And then helps Rio take her shirt off, obviously.
---
They spend Christmas together. After all, neither of them have anywhere else to be.
It’s already Christmas morning by the time they make it out of Rio’s bed, exhausted and sore, even after some sleep. Agatha uses Rio’s shower and feels weirdly domestic about borrowing her conditioner. When she emerges, toweled off and also shamelessly wearing a pair of Rio’s sweatpants and her Fall Out Boy t-shirt, Rio is staring forlornly into her freezer.
“What’s up?”
“It’s Christmas,” Rio points out. “All the good take-out places are closed. And all I have are Trader Joe’s appetizers.”

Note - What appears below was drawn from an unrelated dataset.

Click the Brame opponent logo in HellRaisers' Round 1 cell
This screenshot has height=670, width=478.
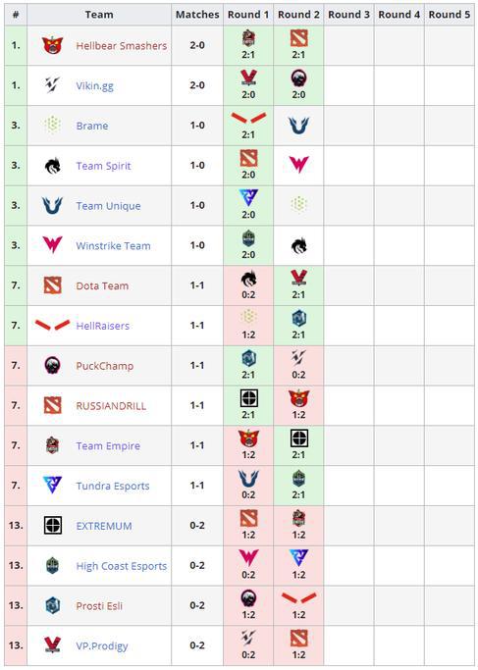(248, 317)
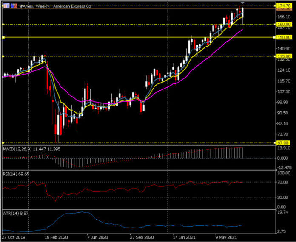
Task: Select the 150.00 line's right handle
Action: 275,37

Agatha pulls a package of mandarin chicken from the freezer. “…This is a problem because?”
They whip up enough food for a small army and spend the rest of the morning gorging themselves and watching bad holiday movies on Rio’s couch. They fall asleep around noon, and when Agatha wakes up – on Rio’s floor, somehow, with her feet propped up on the couch cushions – Rio is prodding her in the side.
“I, um, I never got you a Christmas present,” Rio says shyly, hands behind her back, “which feels like a major oversight on my part, so I did this instead.”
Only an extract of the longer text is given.